Exemple de mail adressé par l’Ademub au service urbanisme. L’Ademub suit les travaux de voirie, qu’il s’agisse de réaménagements ou de voies nouvelles. Elle transmet ses observations en mairie, ce qui complète le suivi de travaux opéré par les agents communaux. Comme l’exemple suivant le montre, nous aimerions avoir tous les documents en amont pour éviter de devoir faire corriger certaines erreurs après travaux.

"Bonjour,

Nous nous apprêtions à adresser une lettre à Monsieur le Maire pour lui demander de prendre d’urgence toutes dispositions afin de réparer les erreurs d’aménagement qui viennent d’être commises sur l’avenue Clause en matière de cheminement des piétons, plus particulièrement celui des PMR [personnes à mobilité réduite] et des personnes handicapées, en infraction avec la loi du 11 février 2005 et ses décrets et arrêtés subséquents.

Nous avons, en effet, été très étonnés de constater, ces derniers jours, que les ouvriers étaient en train de monter des lampadaires au beau milieu du trottoir, côté impair de l’avenue, entre la rue Alcyme Bourgeron et la rue Aimé Césaire. Les Quatre poteaux, sur un trottoir d’une largeur de 1,50m (bordure incluse), se trouvent en effet implantés, pour les trois premiers, à à peine plus d’un mètre de la bordure, et le quatrième à 0,73 m. Implantation en outre mal placée, pour l’un ou l’autre, à une trop grande proximité de l’entrée de l’école Aimé Césaire, avec des problèmes de chevauchement avec la voie de sortie de l’école.
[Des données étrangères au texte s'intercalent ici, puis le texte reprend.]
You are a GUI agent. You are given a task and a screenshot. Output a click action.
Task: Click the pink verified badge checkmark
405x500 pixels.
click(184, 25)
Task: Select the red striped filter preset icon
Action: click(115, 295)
J’en ai touché mot , il y a deux jours, à Monsieur Prenant, qui s’est montré très étonné de ce fait, n’étant manifestement pas allé sur les lieux et n’ayant pas suivi le travail de l’entreprise de TP sur le terrain. Mais les circonstances ont fait qu’à l’occasion d’une conversation téléphonique, aujourd’hui, avec Monsieur Leroy à propos d’un autre aménagement dans la ville, celui-ci m’ a annoncé incidemment que l’erreur avait été constatée et que les dispositions allaient être prises pour la réparer. Dont acte.

Je voudrais, en outre, attirer votre attention sur la mauvaise implantation d’une borne incendie sur le même trottoir, mais à l’autre bout de l’avenue, près du n°3. Celle-ci, éloignée du mur, déborde en effet de O,80 cm sur le trottoir. Cette situation s’avère dangereuse, tout particulièrement pour les personnes aveugles ou malvoyantes. Il est, en conséquence, absolument indispensable de reculer cette borne au plus près du mur, mieux de l’y encastrer, comme cela se fait aisément aujourd’hui.

Si une copie du plan d’exécution de ce chantier nous avait été confiée, comme nous en avons fait la demande dans un courrier récent au maire, il est probable que cette anomalie ne nous aurait pas échappé. Nous aurions ainsi pu éviter des travaux inutiles et coûteux.

Je profite de ce message pour vous demander de relancer la procédure de concertation sur les déplacements et aménagements de voirie sur l’ensemble du quartier Clause, demande que nous avons déjà formulée à de nombreuses reprises, sans aucun effet jusqu’à présent."